The Frank Olson Legacy Project

SCIENTIST WAS 'KILLED TO STOP HIM REVEALING DEATH SECRETS';
SO DID CHENEY AND RUMSFELD COVER UP A CIA ASSASSINATION?

 

 

London Sunday Express

By Gordon Thomas

August 25, 2002

 
 


US Vice President Dick Cheney and Secretary of Defence Donald Rumsfeld have been sensationally accused of covering up the "murder" of a former army scientist.

In 1953, Frank Olson, a key member of the CIA's brainwashing programme MKULTRA, "plunged" from a New York hotel window.

He had allegedly threatened to reveal the CIA involvement in "terminal experiments" in post-war Germany and in Korea during the Korean War.

For almost half a century, his son Eric, a psychologist, has insisted his father as murdered on orders from the highest level. Now, California history professor Kathryn Olmstead says she has found documents written by Cheney and Rumsfeld which show how far the White House went to conceal information about Olson's death.

She says Olson made anthrax and other biological weapons and that part of his work had been at Britain's Porton Down Research Centre.

Eric Olson believes that Cheney and Rumsfeld were later given the task in the 1970s of covering up the details of his father's death.

At that time Rumsfeld was White House Chief of Staff to President Gerald Ford. Dick Cheney was a White House assistant.

Among the papers found by Professor Olmstead is one that allegedly states: "Dr Olson's job was so sensitive that it is highly unlikely that we would submit relevant evidence."

In a memo, Cheney allegedly acknowledges that: "The Olson lawyers will seek to explore all the circumstances of Dr Olson's employment, as well as those concerning his death. In any trial, it may become apparent that we are concealing evidence for national security reasons and any settlement or judgement reached thereafter could be perceived as money paid to cover up the activities of the CIA."

Frank Olson's family received $ 750,000 (then about GBP 400,000) to settle their claims in 1976.

Both the offices of Rumsfeld and Cheney have declined to comment on their role concerning the alleged coverup but, from his home outside Washington, Eric Olson said that the documents involving Rumsfeld and Cheney show they "have questions to answer".

He added: "The documents show the lengths to which the government was trying to cover up the truth."

However, CIA spokesman Paul Nowack insisted: "The CIA fully cooperated in allowing the truth to surface. Tens of thousands of documents were released".

Eric Olson said his father was murdered to cover up his ultra-secret research in Korea and Europe.

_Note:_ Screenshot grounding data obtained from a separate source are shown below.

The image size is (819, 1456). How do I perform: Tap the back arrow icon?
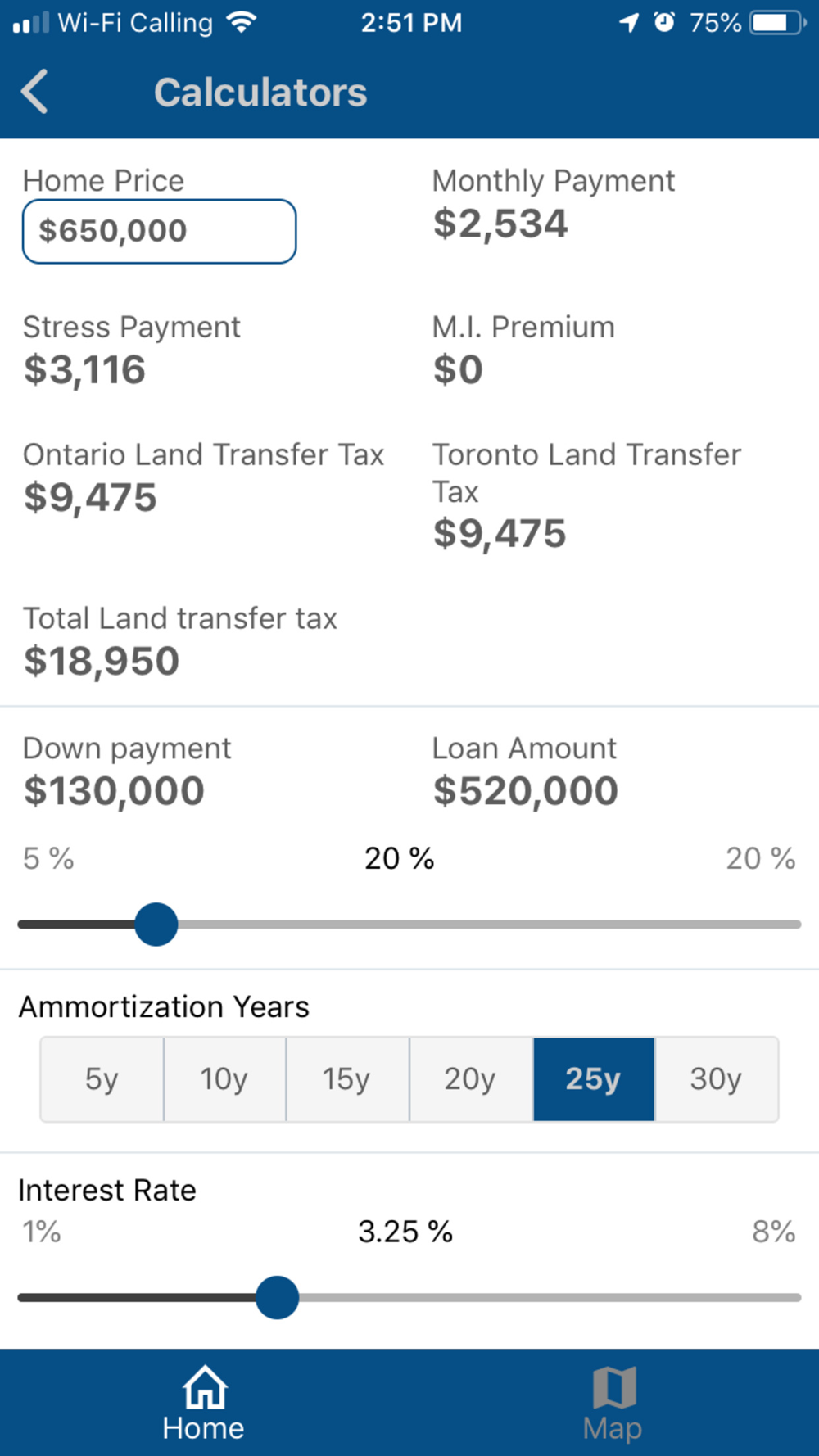pyautogui.click(x=34, y=91)
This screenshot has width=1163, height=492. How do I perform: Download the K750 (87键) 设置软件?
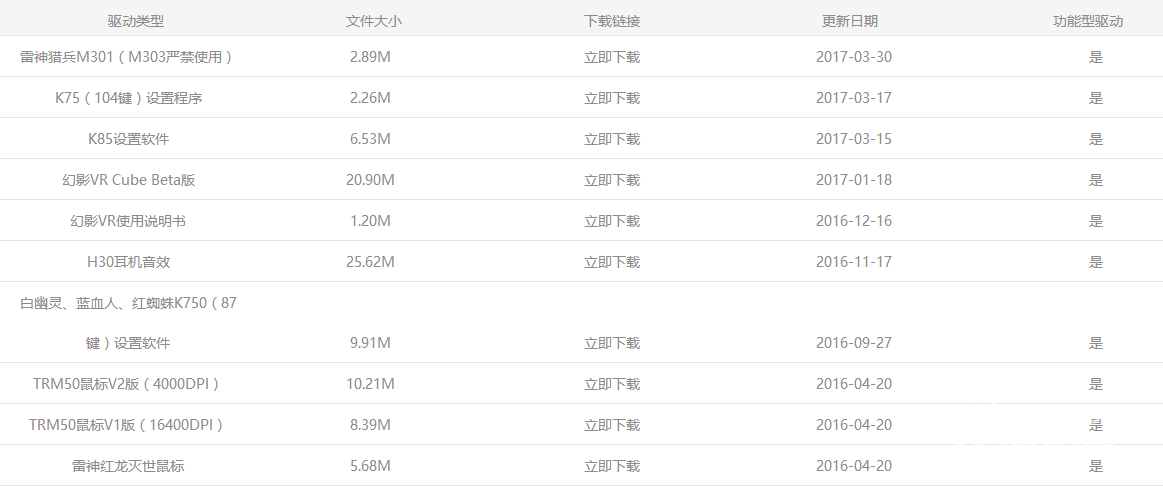point(611,343)
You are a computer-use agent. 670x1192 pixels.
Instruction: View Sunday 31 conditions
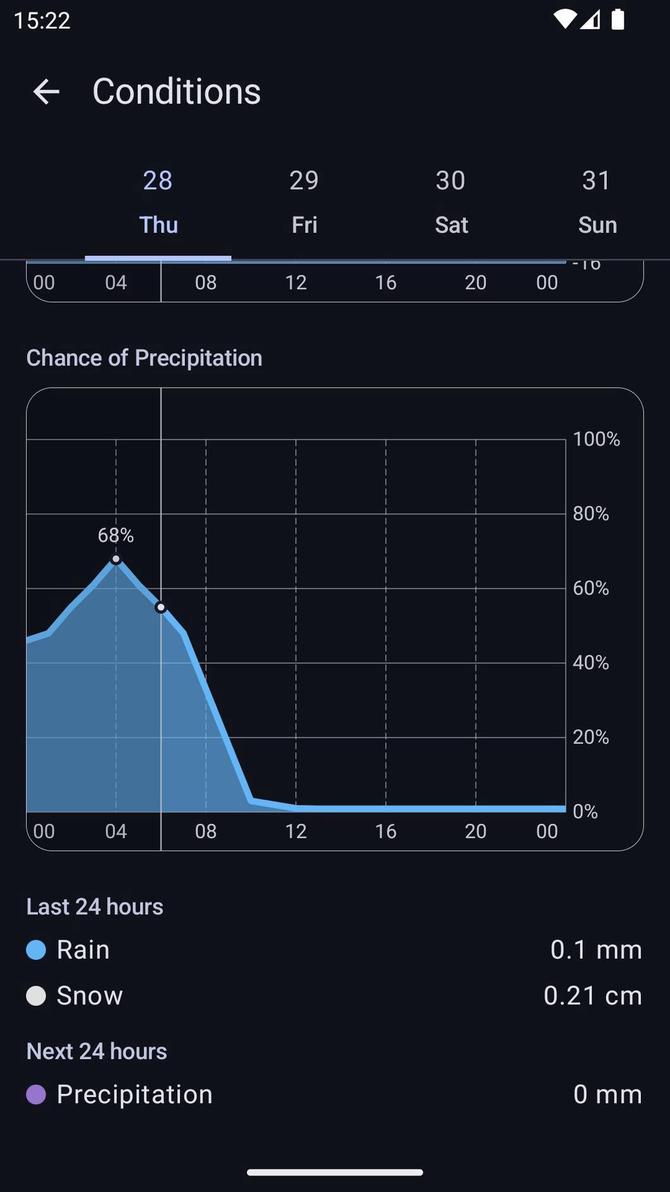coord(596,200)
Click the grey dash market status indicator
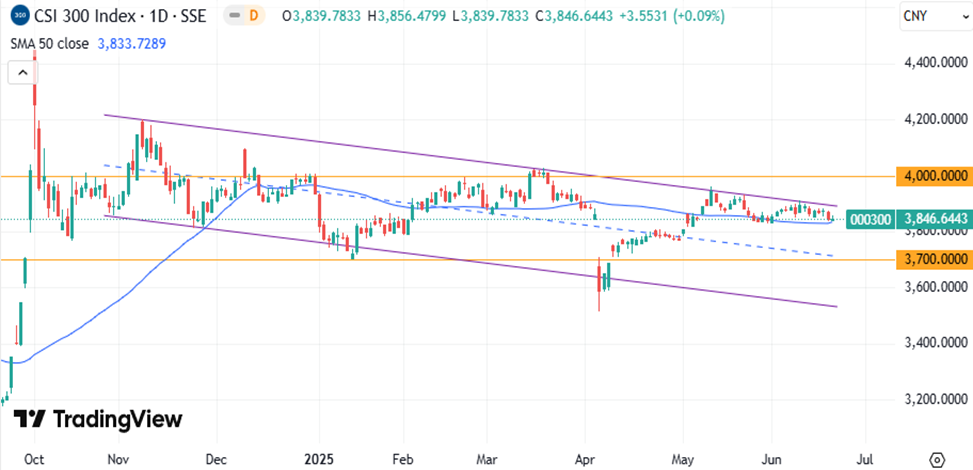Image resolution: width=973 pixels, height=470 pixels. point(232,16)
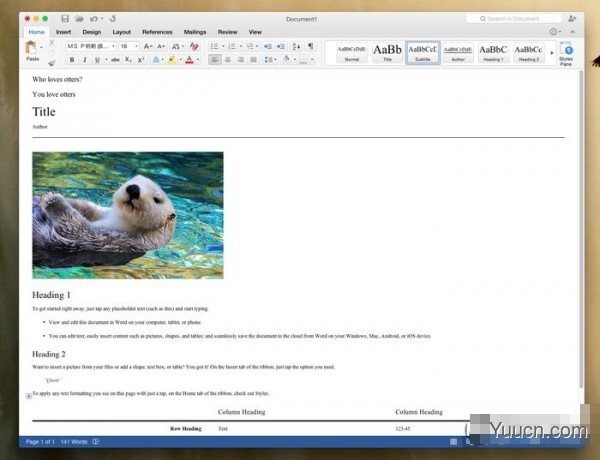The image size is (600, 460).
Task: Click the Paste clipboard icon
Action: tap(32, 49)
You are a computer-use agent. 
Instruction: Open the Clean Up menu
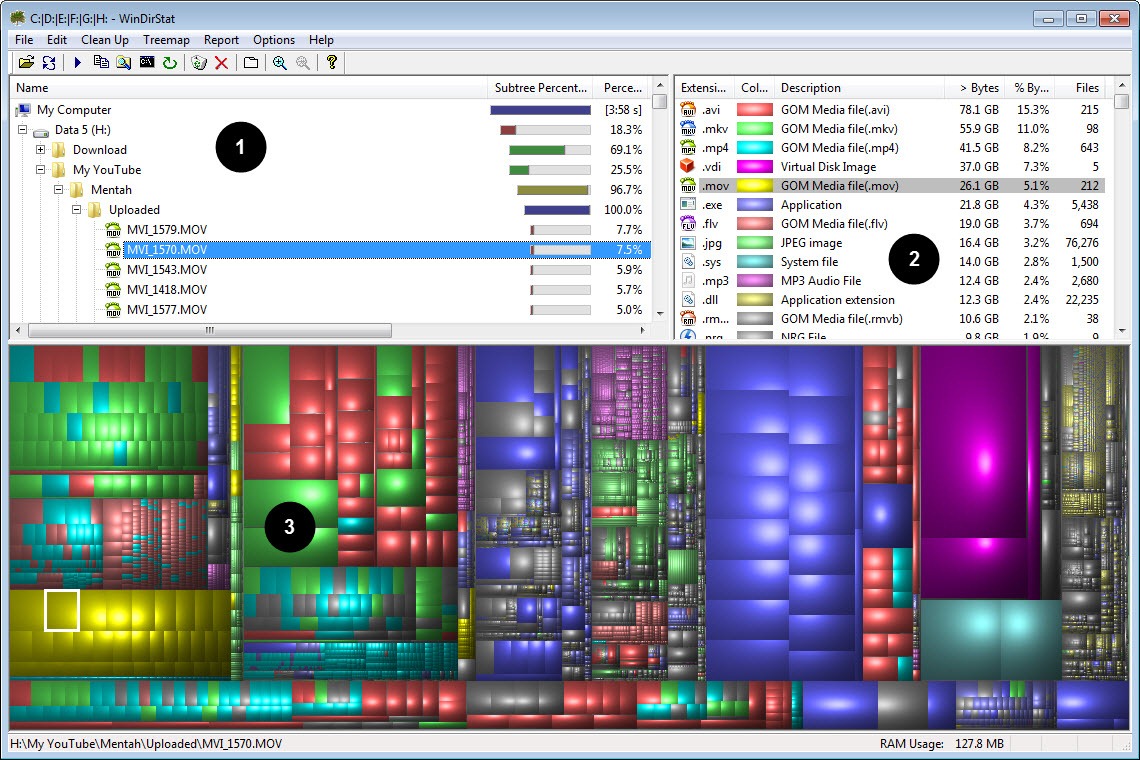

He said: "My father was among scientists studying the use of LSD and other drugs to enhance interrogations as Cold War tensions ran high."

He contends that, in the final days of his life, his father became "morally distraught" over his work and decided to quit.

Mercury News reporter Frederick Tulksy said: "In 1993, Eric Olson arranged for his father's body to be unearthed and examined by James Starrs, a forensic scientist. Starrs concluded that Frank Olson had probably been struck on the head and then thrown out of the hotel window."

In late November 1953, Frank Olson, then 43, joined a group of government officials at a conference at Deep Creek Lodge in western Maryland. For days afterward, Olson was withdrawn. His son, Eric, says his father told his wife that he intended to quit his job.

Frank Olson did not quit. On November 23, he went to New York and visited LSD researcher Harold A Abramson.

Olson went back to New York on November 28 and checked into the Statler Hotel. He was scheduled to enter a sanitarium the next day.

Early in the morning of November 29, Frank Olson went through the window of the hotel room he was sharing with colleague Robert Lashbrook. Lashbrook told the police he was awakened by the sound of breaking glass.

In 1975, a commission headed by Vice President Nelson Rockefeller issued a report on CIA abuses, Days later, the family was invited to the White House to meet President Ford. He assured them they would be given all information about what happened to Frank Olson.

This week, the Olsons' attorney David Rudovsky, of Philadelphia, said: "It now appears that was not the case."